Много дум я в тишине продумал,
Много песен про себя сложил,
И на этой на земле угрюмой
Счастлив тем, что я дышал и жил.
Счастлив тем, что целовал я женщин,
Мял цветы, валялся на траве
И зверье, как братьев наших меньших,
Никогда не бил по голове.
Знаю я, что не цветут там чащи,
Не звенит лебяжьей шеей рожь.
Оттого пред сонмом уходящих
Я всегда испытываю дрожь.
Знаю я, что в той стране не будет
Этих нив, златящихся во мгле.
Оттого и дороги мне люди,
Что живут со мною на земле.
1924
Стихотворение написано в связи со 125-летием со дня рождения Пушкина. В день празднования, 6 июня 1924 года, Есенин читал стихотворение во время торжественной церемонии у памятника Пушкину на Тверском бульваре в Москве.
Мечтая о могучем даре
Того, кто русской стал судьбой,
Стою я на Тверском бульваре,
Стою и говорю с собой.
Блондинистый, почти белесый,
В легендах ставший как туман,
О Александр!
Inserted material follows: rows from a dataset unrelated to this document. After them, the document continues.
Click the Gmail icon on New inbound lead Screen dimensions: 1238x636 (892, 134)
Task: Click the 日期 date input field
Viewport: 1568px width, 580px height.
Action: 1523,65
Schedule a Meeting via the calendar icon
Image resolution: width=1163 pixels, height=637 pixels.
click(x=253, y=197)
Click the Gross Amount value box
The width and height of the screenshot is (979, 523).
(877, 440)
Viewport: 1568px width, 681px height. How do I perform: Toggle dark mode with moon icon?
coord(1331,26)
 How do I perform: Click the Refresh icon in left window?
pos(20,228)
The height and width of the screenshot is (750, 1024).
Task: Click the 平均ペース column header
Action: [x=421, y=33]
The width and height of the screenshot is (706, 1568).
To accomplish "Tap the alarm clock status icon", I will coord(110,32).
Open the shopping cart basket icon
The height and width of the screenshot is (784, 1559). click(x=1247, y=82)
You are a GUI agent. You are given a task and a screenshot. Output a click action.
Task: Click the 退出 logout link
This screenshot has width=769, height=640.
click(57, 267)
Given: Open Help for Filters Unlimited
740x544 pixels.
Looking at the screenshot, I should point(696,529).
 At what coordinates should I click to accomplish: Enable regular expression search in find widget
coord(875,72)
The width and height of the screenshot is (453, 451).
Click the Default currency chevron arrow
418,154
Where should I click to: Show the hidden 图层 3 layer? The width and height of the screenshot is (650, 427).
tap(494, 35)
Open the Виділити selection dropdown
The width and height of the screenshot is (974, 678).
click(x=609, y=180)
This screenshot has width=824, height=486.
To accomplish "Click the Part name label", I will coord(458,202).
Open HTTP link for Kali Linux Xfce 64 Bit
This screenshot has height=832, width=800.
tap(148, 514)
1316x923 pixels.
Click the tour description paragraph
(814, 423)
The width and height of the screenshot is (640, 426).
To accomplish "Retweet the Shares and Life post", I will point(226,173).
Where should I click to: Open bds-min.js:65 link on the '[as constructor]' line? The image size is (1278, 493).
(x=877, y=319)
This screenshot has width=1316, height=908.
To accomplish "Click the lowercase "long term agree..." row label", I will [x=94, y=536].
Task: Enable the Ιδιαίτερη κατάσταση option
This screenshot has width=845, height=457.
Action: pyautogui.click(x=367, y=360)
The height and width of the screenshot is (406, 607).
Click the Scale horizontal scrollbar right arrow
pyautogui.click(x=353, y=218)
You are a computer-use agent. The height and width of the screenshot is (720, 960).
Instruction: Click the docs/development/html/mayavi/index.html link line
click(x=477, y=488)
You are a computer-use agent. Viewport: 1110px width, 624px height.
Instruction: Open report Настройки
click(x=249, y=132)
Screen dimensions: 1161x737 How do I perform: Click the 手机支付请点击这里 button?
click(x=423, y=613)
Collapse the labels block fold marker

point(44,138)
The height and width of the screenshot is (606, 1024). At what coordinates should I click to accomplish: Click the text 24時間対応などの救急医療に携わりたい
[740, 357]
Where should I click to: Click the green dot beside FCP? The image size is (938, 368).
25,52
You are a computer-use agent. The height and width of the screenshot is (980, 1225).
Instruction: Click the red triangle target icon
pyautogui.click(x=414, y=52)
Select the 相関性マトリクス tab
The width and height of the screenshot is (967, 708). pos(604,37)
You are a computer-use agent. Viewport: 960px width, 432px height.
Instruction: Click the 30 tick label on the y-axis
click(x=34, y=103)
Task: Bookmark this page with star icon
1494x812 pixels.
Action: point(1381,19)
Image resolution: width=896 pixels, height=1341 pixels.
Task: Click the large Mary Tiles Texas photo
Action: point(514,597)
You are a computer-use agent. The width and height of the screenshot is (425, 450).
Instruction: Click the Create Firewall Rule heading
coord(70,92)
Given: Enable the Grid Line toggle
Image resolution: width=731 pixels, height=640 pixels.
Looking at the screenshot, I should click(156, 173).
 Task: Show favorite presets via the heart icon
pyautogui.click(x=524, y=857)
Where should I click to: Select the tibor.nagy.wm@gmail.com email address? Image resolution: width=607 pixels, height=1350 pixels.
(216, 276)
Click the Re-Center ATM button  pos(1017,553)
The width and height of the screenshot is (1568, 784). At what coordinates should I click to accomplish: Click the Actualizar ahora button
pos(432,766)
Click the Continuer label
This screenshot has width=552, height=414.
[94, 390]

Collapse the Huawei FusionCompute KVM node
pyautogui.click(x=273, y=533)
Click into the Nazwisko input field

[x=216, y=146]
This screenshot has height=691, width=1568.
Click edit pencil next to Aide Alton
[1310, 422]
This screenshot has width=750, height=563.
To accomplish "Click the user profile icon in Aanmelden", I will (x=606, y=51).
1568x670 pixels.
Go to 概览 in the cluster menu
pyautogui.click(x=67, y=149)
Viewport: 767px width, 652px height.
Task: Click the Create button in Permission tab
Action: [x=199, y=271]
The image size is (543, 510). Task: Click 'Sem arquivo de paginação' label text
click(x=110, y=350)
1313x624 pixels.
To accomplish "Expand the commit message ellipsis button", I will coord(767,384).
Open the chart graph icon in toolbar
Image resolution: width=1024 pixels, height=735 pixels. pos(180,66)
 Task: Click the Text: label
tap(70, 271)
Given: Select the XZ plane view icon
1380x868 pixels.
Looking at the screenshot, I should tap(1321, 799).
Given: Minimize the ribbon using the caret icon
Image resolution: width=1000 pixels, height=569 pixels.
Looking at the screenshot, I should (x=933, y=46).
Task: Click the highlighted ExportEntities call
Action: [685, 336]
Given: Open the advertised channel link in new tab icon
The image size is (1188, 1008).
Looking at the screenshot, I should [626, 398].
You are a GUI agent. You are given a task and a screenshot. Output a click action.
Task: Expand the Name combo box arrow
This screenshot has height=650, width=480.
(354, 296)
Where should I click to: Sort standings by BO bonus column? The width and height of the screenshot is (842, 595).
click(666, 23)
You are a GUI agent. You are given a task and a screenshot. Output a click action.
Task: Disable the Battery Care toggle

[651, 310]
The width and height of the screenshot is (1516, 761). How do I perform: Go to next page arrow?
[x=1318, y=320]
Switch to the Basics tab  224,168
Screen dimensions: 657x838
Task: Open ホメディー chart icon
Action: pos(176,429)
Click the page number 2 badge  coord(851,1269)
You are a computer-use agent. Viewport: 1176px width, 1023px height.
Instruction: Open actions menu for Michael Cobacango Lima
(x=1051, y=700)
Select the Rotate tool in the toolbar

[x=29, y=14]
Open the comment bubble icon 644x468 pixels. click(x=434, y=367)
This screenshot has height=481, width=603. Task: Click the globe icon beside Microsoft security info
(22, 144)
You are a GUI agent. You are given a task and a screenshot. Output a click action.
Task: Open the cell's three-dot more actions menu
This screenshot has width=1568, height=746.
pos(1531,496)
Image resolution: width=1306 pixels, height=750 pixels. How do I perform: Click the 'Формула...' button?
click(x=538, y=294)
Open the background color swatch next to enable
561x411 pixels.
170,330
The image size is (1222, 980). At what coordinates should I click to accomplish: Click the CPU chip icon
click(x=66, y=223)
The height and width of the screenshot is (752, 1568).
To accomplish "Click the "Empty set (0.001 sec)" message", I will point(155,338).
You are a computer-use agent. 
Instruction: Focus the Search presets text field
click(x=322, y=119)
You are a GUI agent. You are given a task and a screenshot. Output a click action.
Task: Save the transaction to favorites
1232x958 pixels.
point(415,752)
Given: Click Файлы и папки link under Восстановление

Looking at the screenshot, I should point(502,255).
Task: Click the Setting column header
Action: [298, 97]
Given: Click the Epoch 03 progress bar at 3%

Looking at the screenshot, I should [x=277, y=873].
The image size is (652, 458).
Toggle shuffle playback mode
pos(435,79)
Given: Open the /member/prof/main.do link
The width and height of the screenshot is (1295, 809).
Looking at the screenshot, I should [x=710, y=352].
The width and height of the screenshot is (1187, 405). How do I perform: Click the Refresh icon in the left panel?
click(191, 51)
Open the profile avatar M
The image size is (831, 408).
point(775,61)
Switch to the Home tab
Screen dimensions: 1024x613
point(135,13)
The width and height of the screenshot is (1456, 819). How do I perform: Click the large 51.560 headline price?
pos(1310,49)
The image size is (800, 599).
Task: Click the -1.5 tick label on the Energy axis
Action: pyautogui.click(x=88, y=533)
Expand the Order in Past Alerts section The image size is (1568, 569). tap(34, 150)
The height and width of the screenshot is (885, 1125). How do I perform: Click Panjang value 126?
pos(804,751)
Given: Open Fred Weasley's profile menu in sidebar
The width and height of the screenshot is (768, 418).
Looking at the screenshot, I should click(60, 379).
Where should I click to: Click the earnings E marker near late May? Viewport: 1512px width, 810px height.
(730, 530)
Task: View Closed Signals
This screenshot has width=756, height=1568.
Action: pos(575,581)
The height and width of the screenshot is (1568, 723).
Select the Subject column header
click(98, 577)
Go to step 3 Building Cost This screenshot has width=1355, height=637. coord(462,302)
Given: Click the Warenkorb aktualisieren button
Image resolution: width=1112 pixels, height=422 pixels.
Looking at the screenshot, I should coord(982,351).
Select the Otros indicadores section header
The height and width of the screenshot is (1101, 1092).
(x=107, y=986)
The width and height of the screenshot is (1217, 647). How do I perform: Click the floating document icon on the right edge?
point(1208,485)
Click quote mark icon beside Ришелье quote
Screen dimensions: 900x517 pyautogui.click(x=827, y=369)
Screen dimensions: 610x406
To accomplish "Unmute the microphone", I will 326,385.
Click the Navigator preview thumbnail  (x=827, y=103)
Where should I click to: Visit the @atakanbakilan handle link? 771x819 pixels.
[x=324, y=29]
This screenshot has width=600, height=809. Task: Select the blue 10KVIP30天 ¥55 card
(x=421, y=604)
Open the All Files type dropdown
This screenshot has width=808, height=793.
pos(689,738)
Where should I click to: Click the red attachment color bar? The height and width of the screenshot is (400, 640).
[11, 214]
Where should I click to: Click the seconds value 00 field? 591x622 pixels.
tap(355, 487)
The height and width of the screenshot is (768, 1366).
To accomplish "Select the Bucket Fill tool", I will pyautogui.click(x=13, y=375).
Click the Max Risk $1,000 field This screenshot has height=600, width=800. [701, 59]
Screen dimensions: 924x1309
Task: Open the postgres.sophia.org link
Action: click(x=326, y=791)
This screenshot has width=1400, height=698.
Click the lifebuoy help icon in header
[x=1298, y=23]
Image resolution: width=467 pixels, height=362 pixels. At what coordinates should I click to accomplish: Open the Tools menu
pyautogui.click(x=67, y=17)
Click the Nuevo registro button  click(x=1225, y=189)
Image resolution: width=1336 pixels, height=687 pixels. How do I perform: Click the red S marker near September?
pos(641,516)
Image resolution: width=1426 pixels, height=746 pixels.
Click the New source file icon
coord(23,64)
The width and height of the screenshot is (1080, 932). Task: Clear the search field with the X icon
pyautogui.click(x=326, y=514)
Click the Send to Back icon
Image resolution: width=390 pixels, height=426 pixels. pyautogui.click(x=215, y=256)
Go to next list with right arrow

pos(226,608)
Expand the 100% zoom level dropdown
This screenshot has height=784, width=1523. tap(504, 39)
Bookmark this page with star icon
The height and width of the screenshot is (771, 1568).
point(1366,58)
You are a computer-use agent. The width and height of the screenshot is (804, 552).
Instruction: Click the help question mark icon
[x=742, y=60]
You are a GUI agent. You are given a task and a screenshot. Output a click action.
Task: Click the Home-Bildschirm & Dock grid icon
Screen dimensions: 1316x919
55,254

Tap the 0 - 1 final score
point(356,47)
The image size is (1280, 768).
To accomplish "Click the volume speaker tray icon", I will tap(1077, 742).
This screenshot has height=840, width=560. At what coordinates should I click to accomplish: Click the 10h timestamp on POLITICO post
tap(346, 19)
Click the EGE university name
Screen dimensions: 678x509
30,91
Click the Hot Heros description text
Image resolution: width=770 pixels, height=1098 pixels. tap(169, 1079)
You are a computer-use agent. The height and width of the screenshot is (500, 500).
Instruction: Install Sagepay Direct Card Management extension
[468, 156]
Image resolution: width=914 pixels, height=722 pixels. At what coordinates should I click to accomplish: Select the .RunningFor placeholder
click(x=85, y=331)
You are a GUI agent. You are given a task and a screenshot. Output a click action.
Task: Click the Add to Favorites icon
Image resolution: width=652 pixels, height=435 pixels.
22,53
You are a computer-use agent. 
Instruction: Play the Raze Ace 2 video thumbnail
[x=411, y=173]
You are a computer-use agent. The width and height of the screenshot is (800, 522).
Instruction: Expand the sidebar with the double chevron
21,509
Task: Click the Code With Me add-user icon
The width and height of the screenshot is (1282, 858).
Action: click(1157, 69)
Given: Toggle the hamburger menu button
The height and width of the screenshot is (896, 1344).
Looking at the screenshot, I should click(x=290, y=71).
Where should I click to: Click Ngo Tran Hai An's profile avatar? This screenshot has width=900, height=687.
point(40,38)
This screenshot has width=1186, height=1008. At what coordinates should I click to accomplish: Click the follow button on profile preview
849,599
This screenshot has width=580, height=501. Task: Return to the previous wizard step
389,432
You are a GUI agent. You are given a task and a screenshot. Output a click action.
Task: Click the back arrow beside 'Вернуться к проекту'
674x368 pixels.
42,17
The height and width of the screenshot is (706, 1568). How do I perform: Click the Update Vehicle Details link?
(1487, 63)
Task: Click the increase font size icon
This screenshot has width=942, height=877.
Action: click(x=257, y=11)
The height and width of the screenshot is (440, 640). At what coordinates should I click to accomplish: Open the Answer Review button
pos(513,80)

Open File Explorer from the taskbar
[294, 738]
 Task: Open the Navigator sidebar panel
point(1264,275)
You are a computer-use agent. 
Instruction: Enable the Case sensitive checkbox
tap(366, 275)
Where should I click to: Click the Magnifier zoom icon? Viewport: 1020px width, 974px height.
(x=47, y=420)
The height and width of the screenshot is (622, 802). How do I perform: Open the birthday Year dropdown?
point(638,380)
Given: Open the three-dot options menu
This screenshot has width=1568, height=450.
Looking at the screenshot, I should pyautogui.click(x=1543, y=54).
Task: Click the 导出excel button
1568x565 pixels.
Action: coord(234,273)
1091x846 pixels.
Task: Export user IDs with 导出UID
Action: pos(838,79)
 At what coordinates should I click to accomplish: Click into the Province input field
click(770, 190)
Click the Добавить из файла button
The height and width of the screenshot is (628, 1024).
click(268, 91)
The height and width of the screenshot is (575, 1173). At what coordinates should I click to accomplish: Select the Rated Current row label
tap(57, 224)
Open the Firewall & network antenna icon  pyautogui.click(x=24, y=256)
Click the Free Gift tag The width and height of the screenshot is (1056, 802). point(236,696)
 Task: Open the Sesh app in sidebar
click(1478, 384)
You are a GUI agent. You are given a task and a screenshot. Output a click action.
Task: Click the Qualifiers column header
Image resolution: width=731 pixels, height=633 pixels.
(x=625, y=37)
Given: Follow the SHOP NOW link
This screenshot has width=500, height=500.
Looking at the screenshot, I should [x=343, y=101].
Ты был повеса,
Как я сегодня хулиган.
Но эти милые забавы
Не затемнили образ твой,
И в бронзе выкованной славы
Трясешь ты гордой головой.
А я стою, как пред причастьем,
И говорю в ответ тебе:
Я умер бы сейчас от счастья,
Сподобленный такой судьбе.
Но, обреченный на гоненье,
Еще я долго буду петь…
Чтоб и мое степное пенье
Сумело бронзой прозвенеть
26 мая 1924
А. Сахарову
Тот ураган прошел. Нас мало уцелело.
На перекличке дружбы многих нет.
Я вновь вернулся в край осиротелый,
В котором не был восемь лет.
Кого позвать мне? С кем мне поделиться
Той грустной радостью, что я остался жив?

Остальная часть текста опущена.